When doctors began replacing faulty aortic valves through a catheter threaded into an artery instead of cracking open a patient's chest, it marked a revelation for elderly patients too frail for surgery. The minimally-invasive approach, called TAVR, introduced an unexpected problem: as younger patients began receiving these valves, engineers realized the tissue-based valves at the heart of the procedure were not built to last decades inside a beating body.


A team at Stony Brook University, funded by the National Institute of Biomedical Imaging and Bioengineering, is betting that polymers hold the answer. Led by Danny Bluestein, a professor of biomedical engineering, the group has designed and tested an experimental TAVR valve made from synthetic material rather than animal tissue—and early results suggest it might actually outperform what surgeons use today.


The Core Issue: Durability


Current TAVR valves are crafted from animal tissue, which degrades over time and can leak. Tissue valves also calcify, which is precisely what causes aortic stenosis in the first place.


Polymer valves, by contrast, can be engineered to maintain their shape and properties indefinitely. Unlike tissues, their shape and properties can be changed, meaning design flaws can be corrected before expensive animal testing ever begins.


To test their prototype—developed in partnership with Polynova Cardiovascular Inc.—the researchers put it through three rigorous trials.


The Three Tests


  1. Flow Efficiency Test: The team pumped blood-like fluid through the valve at heartbeat rates, measuring the effective orifice area—how wide the valve opens to let blood through. A larger, rounder opening means more efficient pumping. The polymer valve outperformed both the Perimount SAVR valve used in open-heart surgery and the Inovare TAVR valve currently used in minimally-invasive procedures.

  1. Patient-Specific Anatomy Test: The researchers mounted the valves inside a 3D-printed replica of an actual patient's aorta, reconstructed from CT scans. This patient-specific test introduced the anatomical quirks that complicate real surgeries—slight variations in geometry that can distort how a valve sits and functions. All three valves performed slightly worse in this setup than in the mechanical rig, but the polymer valve still matched or exceeded its competitors.

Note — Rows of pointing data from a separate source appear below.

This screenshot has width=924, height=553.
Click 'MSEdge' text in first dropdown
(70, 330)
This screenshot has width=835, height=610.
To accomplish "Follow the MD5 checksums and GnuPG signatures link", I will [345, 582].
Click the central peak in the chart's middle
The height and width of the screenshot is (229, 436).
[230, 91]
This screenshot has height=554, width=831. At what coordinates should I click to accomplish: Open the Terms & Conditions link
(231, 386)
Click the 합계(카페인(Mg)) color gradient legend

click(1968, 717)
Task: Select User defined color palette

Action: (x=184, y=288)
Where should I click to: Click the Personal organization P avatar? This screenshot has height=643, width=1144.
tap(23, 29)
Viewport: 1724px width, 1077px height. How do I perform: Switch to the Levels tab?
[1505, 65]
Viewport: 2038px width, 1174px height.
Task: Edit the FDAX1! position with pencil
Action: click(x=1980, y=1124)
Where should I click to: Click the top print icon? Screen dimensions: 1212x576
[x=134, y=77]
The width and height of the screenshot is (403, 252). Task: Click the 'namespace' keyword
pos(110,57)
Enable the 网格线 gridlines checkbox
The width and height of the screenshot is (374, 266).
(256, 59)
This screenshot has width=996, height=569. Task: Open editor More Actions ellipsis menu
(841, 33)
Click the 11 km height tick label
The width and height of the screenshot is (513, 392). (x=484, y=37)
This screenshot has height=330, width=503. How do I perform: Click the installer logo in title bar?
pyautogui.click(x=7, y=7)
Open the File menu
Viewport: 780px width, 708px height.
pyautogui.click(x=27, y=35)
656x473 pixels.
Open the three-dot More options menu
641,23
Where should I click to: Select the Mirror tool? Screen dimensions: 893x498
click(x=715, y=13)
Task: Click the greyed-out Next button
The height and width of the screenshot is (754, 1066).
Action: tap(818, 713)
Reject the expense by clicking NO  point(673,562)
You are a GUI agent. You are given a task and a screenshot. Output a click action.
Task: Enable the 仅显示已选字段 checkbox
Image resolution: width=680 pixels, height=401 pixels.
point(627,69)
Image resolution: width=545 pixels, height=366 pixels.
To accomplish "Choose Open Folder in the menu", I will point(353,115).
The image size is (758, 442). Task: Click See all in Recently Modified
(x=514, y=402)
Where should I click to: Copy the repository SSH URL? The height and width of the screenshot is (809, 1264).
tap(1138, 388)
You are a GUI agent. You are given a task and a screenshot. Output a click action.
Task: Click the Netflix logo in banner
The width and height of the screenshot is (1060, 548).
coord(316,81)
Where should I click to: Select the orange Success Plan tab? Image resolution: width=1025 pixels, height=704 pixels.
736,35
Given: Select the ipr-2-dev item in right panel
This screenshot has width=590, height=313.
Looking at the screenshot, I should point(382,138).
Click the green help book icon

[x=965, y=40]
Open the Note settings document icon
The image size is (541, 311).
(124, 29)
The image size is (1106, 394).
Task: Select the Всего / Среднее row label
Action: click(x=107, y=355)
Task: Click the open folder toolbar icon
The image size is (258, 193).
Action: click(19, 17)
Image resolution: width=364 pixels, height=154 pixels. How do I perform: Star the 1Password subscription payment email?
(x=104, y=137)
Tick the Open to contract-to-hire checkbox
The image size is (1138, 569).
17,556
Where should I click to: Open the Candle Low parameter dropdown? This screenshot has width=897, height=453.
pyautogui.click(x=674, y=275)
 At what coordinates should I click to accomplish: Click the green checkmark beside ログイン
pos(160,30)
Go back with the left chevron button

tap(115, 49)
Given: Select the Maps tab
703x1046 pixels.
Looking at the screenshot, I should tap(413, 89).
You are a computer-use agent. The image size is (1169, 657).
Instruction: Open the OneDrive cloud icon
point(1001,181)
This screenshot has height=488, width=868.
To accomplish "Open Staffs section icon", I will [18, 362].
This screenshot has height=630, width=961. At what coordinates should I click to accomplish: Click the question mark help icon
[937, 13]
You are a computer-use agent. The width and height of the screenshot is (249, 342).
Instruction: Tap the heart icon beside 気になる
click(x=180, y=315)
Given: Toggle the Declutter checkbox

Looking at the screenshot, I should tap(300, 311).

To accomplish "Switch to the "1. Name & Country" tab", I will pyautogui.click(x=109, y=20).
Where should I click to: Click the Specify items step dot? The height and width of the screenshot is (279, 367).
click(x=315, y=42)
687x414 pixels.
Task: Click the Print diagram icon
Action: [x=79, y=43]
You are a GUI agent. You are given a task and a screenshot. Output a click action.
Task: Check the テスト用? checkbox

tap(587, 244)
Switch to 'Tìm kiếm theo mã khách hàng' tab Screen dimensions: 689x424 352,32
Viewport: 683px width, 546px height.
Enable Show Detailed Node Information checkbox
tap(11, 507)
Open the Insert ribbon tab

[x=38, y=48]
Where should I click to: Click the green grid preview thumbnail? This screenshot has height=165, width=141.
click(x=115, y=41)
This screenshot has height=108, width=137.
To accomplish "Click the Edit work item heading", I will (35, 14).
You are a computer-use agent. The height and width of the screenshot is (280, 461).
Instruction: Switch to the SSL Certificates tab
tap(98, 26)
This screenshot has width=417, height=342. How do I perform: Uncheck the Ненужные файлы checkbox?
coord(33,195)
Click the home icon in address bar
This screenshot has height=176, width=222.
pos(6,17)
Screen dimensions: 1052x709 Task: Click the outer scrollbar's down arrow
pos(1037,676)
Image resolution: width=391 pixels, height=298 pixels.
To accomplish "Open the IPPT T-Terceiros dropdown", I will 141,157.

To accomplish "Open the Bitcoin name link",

  1. Clotting Risk Test: The third test addressed the most dangerous complication: clotting. When blood flows through artificial devices, it can activate platelets, triggering a cascade that leads to dangerous clots and strokes. Patients with implanted valves typically spend the rest of their lives on blood thinners to prevent this—medications with their own risks, including prolonged bleeding and hemorrhagic strokes. The polymer valve showed the lowest platelet activation of the three.

The polymer valve demonstrated superior performance across all three key metrics: flow efficiency, patient-specific anatomical fit, and thrombogenicity (clotting risk). This combination suggests a promising path toward longer-lasting, safer heart valve replacements.


Grace Peng, who directs NIBIB's modeling and simulation program, characterized the work as pioneering in its combination of computer modeling and experimental techniques. The team uses simulations to spot structural problems early, then refines the valve's geometry, flexibility, or composition before moving forward.


Looking Ahead


The researchers caution that this is preliminary work. Durability testing, long-term stability during the compression required to fit a valve into a catheter, and susceptibility to calcium buildup all need more investigation before polymer valves could become a clinical reality.




Based on: "Development and Prospective Testing of a Novel Polymeric TAVR Device"; Danny Bluestein et al.; Stony Brook University / Polynova Cardiovascular Inc.; Annals of Biomedical Engineering, January 2019.